**PAGE**:
_ _ _ _
Emanuel AME Charleston

Bill Segars of Hartsville, 2005 © Do Not Use Without Written Consent

Emanuel AME Church in Charleston has a long history of freedom, slavery, rebellion, and peace. The church began as an outgrowth of the Free African Society, formed in Philadelphia in 1787, and was comprised of both slaves and free blacks. In 1816, the year the AME denomination was formed, black members of Charleston’s Methodist Episcopal Church left over a dispute regarding burial grounds and joined the new African Methodist Episcopal (AME) denomination.

Emanuel AME Steeple

Bill Segars of Hartsville, 2005 © Do Not Use Without Written Consent

The new AME church met in the Hampstead suburb (Charleston’s French Quarter) and was known as Bethel because it was one of three AME churches on the Bethel Circuit. The new church was led by Reverend Morris Brown, himself a free black.
_ _ _ _
**SET OF TASKS**:
a - Reproduce the passage on Emanuel AME Church word for word, from "Emanuel AME Steeple" to "a free black.".
b - Render into French this sentence from the passage on Emanuel AME Church: "The new church was led by Reverend Morris Brown, himself a free black."
The lines that come next are separate material, unrelated to the passage on Emanuel AME Church.

**RAW DATA**:
_ _ _ _
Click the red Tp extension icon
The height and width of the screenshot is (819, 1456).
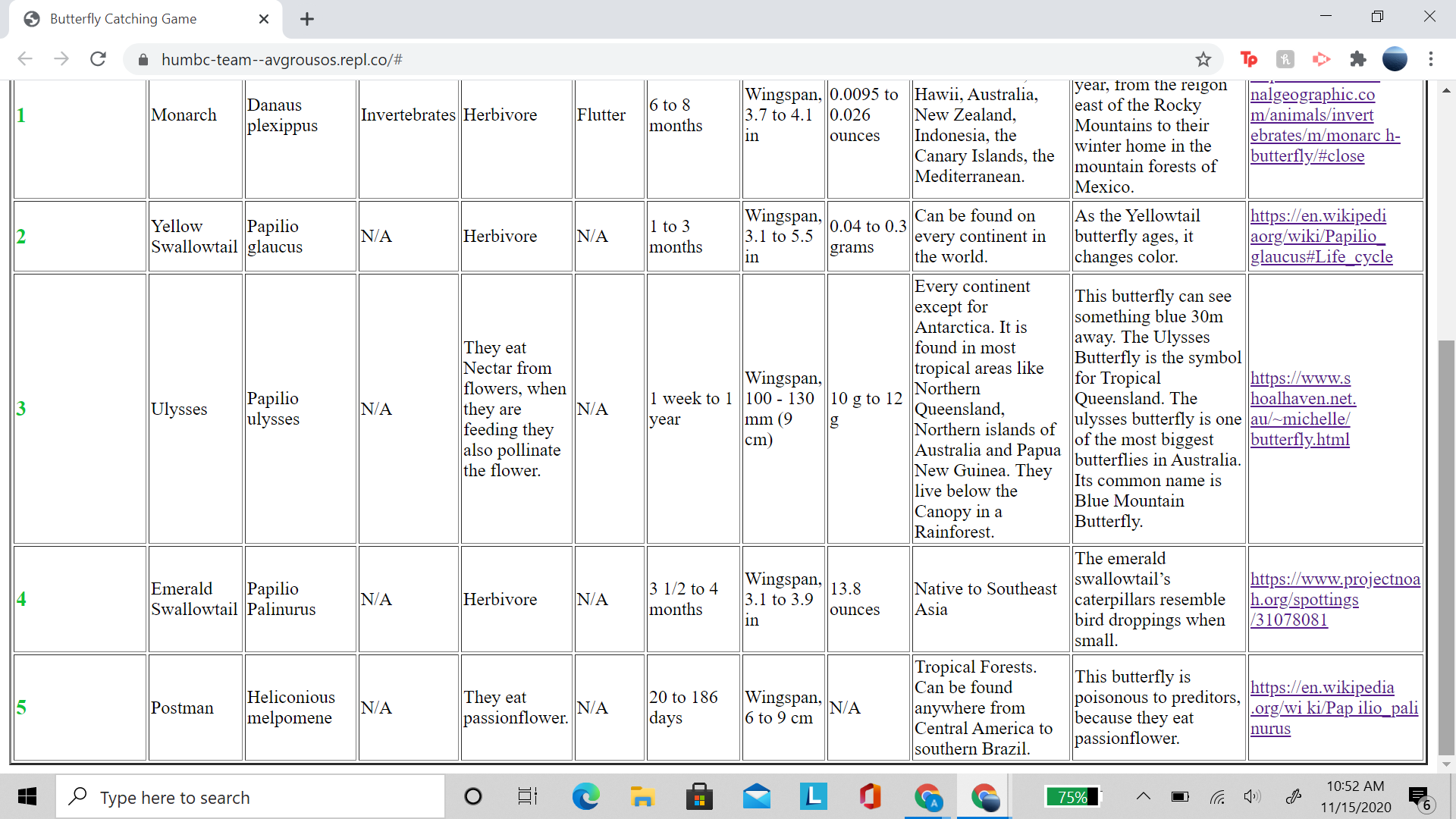pos(1248,59)

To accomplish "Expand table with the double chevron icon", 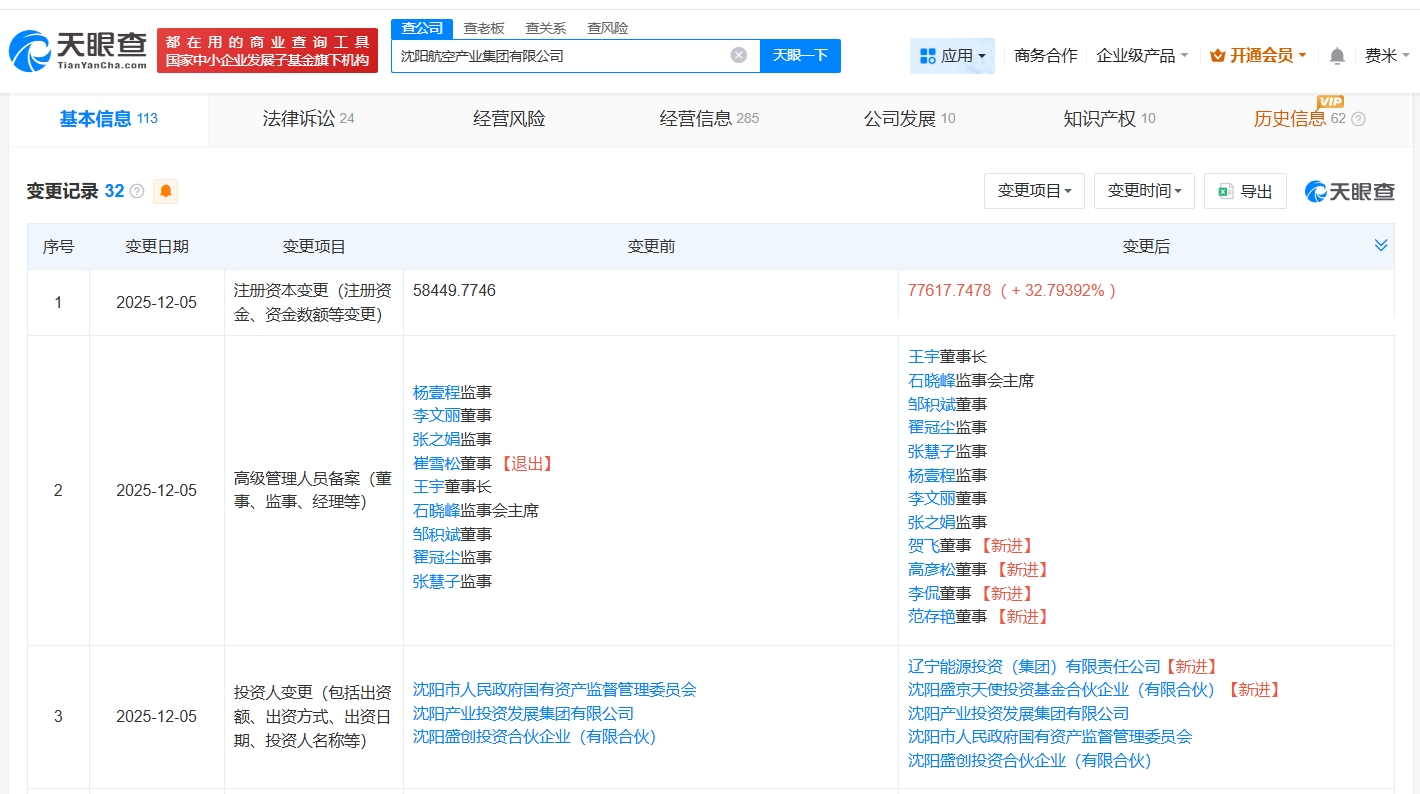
_ _ _ _
**TASK-BY-TASK SOLUTIONS**:
a -
Emanuel AME Steeple

Bill Segars of Hartsville, 2005 © Do Not Use Without Written Consent

The new AME church met in the Hampstead suburb (Charleston’s French Quarter) and was known as Bethel because it was one of three AME churches on the Bethel Circuit. The new church was led by Reverend Morris Brown, himself a free black.

b - La nouvelle église était dirigée par le révérend Morris Brown, lui-même un Noir libre.